Decentralization and digests
Digests as identifiers
Overlays Capture Architecture (OCA) uses a type of digest called SAIDs (Self-Addressing IDentifiers) as identifiers. Digests are essentially digital fingerprints which provide an unambiguous way to identify a schema. Digests are calculated directly from the schema’s content, meaning any change to the content results in a new digest. This feature is crucial for research reproducibility, as it allows you to locate a digital object and verify its integrity by checking if its content has been altered. Digests ensure trust and consistency, enabling accurate tracking of changes. For a deeper dive into how digests are calculated and their role in OCA, we’ve written a detailed blog post exploring digest use in OCA.
Digests are not limited to schemas, digests can be calculated and used as an identifier for any type of digital research object. While Agri-food Data Canada (ADC) is using digests initially for schemas generated by the Semantic Engine (written in OCA), we envision digests to be used in a variety of contexts, especially for the future identification of research datasets. This recent data challenge illustrates the current problem with tracing data pedigree. If research papers were published with digests of the research data used for the analysis the scholarly record could be better preserved. Even data held in private accounts could be verified that they contain the data as it was originally used in the research study.
Decentralized research
The research ecosystem is in general a decentralized ecosystem. Different participants and organizations come together to form nodes of centralization for collaboration (e.g. multiple journals can be searched by a central index such as PubMed), but in general there is no central authority that controls membership and outputs in a similar way that a government or company might. Read our blog post for a deeper dive into decentralization.
Centralized identifiers such as DOI (Digital Object Identifier) are coordinated by a centrally controlled entity and uniqueness of each identifier depends on the centralized governance authority (the DOI Foundation) ensuring that they do not hand out the same DOI to two different research papers.

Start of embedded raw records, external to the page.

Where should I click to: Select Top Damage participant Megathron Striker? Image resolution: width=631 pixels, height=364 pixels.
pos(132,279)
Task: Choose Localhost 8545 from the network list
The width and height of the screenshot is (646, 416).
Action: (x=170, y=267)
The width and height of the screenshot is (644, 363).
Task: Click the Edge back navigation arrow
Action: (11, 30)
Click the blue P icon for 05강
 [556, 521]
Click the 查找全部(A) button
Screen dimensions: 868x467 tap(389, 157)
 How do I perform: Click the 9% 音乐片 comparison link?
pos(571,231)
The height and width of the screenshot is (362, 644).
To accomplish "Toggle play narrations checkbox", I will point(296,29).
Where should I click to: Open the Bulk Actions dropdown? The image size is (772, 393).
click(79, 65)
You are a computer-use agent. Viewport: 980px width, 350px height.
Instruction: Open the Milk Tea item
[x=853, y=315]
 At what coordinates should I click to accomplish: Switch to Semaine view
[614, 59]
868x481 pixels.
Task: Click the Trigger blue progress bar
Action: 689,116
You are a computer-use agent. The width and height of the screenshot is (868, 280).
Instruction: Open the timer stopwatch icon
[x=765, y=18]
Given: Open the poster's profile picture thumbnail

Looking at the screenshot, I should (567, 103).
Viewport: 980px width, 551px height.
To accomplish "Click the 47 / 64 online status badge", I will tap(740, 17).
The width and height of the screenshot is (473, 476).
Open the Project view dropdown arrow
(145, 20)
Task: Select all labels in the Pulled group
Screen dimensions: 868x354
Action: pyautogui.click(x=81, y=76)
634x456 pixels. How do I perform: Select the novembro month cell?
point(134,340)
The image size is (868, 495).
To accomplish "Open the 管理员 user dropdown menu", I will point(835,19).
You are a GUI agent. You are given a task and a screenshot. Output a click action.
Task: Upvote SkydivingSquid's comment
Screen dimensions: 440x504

In contrast, digests such as SAIDs are decentralized identifiers. Digests are a special type of identifier in that no organization handles their assignment. Digests are calculated from the content and thus require no assignment from any authority. Calculated digests are also expected to be globally unique as the chance of calculating the same SAID from two different documents is vanishingly small.
Digests for decentralization
The introduction of SAIDs enhances the level of decentralization within the research community, particularly when datasets undergo multiple transformations as they move through the data ecosystem. For instance, data may be collected by various organizations, merged into a single dataset by another entity, cleaned by an individual, and ultimately analyzed by someone else to answer a specific research question. Tracking the dataset’s journey—where it has been and who has made changes—can be incredibly challenging in such a decentralized process.
By documenting each transformation and calculating a SAID to uniquely identify the dataset before and after each change, we have a tool that helps us gain greater confidence in understanding what data was collected, by whom, and how it was modified. This ensures a transparent record of the dataset’s pedigree.
In addition, using SAIDs allows for the assignment of digital rights to specific dataset instances. For example, a specific dataset (identified and verified with a SAID) could be licensed explicitly for training a particular AI model. As AI continues to expand, tracking the provenance and lineage of research data and other digital assets becomes increasingly critical. Digests serve as precise identifiers within an ecosystem, enabling governance of each dataset component without relying on a centralized authority.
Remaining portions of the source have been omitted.